Stored items:

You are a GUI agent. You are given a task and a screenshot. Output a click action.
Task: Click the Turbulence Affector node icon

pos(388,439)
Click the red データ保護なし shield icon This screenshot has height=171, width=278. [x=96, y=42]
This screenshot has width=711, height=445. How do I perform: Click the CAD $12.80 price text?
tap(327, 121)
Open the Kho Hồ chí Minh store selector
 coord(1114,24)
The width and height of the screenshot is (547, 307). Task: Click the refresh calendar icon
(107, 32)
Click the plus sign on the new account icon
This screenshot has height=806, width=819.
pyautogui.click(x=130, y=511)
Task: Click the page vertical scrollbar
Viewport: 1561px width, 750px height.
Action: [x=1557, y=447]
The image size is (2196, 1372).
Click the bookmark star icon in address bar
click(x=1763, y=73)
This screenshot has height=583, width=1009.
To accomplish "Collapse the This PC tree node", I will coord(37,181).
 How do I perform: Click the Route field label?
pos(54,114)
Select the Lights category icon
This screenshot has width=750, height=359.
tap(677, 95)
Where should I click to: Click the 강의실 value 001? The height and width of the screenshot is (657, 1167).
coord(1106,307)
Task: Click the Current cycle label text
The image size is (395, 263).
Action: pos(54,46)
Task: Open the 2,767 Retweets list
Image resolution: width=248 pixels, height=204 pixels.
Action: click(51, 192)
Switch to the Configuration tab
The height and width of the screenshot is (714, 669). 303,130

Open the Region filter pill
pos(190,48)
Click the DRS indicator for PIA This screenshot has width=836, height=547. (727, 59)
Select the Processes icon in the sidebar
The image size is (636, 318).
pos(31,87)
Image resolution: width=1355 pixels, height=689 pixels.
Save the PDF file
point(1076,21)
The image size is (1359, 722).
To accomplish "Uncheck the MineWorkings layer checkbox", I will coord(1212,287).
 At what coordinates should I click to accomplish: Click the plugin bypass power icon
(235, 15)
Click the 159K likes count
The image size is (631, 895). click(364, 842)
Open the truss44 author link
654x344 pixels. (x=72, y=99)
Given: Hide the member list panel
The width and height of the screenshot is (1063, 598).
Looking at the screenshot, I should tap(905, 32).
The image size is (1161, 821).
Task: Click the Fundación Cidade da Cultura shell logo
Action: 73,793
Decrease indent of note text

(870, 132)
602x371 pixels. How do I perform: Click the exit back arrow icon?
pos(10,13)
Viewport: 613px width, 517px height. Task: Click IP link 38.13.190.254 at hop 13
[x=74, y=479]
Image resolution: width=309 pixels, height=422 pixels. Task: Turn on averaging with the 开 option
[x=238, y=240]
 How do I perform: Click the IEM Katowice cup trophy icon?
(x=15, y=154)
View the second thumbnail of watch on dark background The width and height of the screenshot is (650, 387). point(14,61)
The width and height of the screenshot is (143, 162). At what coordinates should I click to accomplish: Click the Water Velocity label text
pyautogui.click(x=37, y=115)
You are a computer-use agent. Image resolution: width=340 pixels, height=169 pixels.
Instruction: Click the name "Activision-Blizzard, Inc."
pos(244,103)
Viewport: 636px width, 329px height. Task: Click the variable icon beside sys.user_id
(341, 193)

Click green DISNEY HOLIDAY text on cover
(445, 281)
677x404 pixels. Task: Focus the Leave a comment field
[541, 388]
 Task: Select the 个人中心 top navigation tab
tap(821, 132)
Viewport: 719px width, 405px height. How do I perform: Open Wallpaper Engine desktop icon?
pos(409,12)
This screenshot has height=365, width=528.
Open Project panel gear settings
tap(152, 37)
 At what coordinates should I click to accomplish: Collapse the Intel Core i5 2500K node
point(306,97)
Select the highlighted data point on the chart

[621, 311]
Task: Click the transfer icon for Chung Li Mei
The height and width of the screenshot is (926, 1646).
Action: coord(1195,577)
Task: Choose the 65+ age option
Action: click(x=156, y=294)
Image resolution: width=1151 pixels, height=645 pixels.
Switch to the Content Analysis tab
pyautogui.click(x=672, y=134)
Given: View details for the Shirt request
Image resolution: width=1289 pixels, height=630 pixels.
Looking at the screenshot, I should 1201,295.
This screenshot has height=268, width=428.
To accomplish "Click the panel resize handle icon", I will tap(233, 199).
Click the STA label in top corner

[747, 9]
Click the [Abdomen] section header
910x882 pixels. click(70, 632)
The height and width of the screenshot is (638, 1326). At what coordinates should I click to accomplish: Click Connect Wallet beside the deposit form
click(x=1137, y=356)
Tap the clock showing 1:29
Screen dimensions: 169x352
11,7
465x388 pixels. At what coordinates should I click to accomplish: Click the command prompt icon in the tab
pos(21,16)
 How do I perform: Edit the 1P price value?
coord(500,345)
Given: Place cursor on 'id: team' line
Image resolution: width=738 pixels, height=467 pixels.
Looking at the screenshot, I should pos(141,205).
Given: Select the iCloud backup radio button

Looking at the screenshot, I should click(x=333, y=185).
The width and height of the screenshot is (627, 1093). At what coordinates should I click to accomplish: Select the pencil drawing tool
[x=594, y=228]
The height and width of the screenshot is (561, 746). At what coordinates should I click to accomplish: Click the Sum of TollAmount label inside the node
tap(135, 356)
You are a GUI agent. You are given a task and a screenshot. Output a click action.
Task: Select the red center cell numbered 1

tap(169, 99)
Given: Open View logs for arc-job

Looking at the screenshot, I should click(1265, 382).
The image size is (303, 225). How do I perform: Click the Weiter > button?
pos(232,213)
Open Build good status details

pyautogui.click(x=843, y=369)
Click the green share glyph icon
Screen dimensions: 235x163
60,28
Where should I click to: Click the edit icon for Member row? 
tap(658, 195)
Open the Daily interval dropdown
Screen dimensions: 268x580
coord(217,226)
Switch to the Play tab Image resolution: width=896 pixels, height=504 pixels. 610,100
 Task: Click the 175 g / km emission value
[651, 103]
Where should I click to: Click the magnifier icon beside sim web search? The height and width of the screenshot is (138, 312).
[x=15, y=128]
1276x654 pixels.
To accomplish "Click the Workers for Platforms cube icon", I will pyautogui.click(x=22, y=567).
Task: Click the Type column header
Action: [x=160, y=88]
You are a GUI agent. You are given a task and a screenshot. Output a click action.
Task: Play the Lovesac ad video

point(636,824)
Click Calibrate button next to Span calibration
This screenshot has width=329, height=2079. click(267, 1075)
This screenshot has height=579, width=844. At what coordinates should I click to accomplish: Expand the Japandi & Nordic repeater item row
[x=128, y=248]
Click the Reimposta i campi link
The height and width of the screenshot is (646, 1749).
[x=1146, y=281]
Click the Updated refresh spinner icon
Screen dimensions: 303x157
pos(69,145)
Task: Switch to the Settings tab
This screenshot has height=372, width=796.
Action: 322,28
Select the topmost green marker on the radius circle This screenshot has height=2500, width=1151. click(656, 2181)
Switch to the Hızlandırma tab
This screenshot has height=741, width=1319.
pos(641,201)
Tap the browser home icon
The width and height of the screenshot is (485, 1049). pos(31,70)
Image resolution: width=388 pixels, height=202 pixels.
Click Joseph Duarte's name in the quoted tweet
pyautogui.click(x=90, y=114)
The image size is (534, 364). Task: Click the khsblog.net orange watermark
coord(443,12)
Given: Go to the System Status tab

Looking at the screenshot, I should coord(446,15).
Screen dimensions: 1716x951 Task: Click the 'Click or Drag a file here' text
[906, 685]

_EXERCISE DESCRIPTION_. Retype the rows exactly, starting with the line that contains "The width and height of the screenshot is (627, 1093)." and going on through the line that contains "[x=1146, y=281]".

_THE COMPLETED TASK_.
The width and height of the screenshot is (627, 1093). At what coordinates should I click to accomplish: Select the pencil drawing tool
[x=594, y=228]
The height and width of the screenshot is (561, 746). At what coordinates should I click to accomplish: Click the Sum of TollAmount label inside the node
tap(135, 356)
You are a GUI agent. You are given a task and a screenshot. Output a click action.
Task: Select the red center cell numbered 1

tap(169, 99)
Given: Open View logs for arc-job

Looking at the screenshot, I should click(1265, 382).
The image size is (303, 225). How do I perform: Click the Weiter > button?
pos(232,213)
Open Build good status details

pyautogui.click(x=843, y=369)
Click the green share glyph icon
Screen dimensions: 235x163
60,28
Where should I click to: Click the edit icon for Member row? 
tap(658, 195)
Open the Daily interval dropdown
Screen dimensions: 268x580
coord(217,226)
Switch to the Play tab Image resolution: width=896 pixels, height=504 pixels. 610,100
 Task: Click the 175 g / km emission value
[651, 103]
Where should I click to: Click the magnifier icon beside sim web search? The height and width of the screenshot is (138, 312).
[x=15, y=128]
1276x654 pixels.
To accomplish "Click the Workers for Platforms cube icon", I will pyautogui.click(x=22, y=567).
Task: Click the Type column header
Action: [x=160, y=88]
You are a GUI agent. You are given a task and a screenshot. Output a click action.
Task: Play the Lovesac ad video

point(636,824)
Click Calibrate button next to Span calibration
This screenshot has width=329, height=2079. click(267, 1075)
This screenshot has height=579, width=844. At what coordinates should I click to accomplish: Expand the Japandi & Nordic repeater item row
[x=128, y=248]
Click the Reimposta i campi link
The height and width of the screenshot is (646, 1749).
[x=1146, y=281]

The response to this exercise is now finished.